Source data:
BEGIN

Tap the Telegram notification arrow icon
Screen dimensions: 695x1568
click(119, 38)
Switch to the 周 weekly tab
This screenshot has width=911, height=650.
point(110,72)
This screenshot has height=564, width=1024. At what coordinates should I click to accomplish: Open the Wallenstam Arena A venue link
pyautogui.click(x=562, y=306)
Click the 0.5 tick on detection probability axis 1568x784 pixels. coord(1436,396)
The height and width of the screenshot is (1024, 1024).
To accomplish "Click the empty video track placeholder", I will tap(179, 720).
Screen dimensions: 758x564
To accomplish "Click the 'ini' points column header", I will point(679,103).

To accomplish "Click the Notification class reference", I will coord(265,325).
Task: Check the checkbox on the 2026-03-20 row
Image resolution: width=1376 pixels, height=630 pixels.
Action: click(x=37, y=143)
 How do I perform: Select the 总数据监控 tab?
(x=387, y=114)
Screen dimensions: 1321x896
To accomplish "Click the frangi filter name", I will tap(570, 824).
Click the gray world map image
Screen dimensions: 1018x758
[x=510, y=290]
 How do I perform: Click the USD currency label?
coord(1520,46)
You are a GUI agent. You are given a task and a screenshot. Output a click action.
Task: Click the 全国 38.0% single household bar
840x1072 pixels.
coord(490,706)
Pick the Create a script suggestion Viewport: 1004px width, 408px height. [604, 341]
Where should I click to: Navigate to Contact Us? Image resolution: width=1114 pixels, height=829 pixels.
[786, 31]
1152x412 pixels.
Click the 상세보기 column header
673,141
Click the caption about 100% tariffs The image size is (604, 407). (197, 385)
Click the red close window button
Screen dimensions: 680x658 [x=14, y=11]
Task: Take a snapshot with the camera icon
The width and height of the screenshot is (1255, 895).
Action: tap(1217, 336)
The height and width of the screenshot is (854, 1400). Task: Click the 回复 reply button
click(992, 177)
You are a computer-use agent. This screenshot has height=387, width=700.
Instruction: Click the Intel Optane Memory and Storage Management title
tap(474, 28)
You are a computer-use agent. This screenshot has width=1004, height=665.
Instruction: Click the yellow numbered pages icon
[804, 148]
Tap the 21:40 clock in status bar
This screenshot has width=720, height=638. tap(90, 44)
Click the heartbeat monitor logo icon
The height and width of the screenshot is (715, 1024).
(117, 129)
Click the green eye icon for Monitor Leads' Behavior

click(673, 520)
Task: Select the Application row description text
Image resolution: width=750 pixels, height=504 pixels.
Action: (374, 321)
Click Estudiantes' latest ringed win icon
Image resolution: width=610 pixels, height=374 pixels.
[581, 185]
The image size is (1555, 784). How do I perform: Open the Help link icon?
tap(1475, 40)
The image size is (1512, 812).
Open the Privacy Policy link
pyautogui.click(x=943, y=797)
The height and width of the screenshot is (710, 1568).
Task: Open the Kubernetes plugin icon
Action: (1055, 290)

END

The task
A complete answer reproduces every line of the records in which the word "will" occurs.

Exercise answer
To accomplish "Click the empty video track placeholder", I will tap(179, 720).
To accomplish "Click the 'ini' points column header", I will point(679,103).
To accomplish "Click the Notification class reference", I will coord(265,325).
To accomplish "Click the frangi filter name", I will tap(570, 824).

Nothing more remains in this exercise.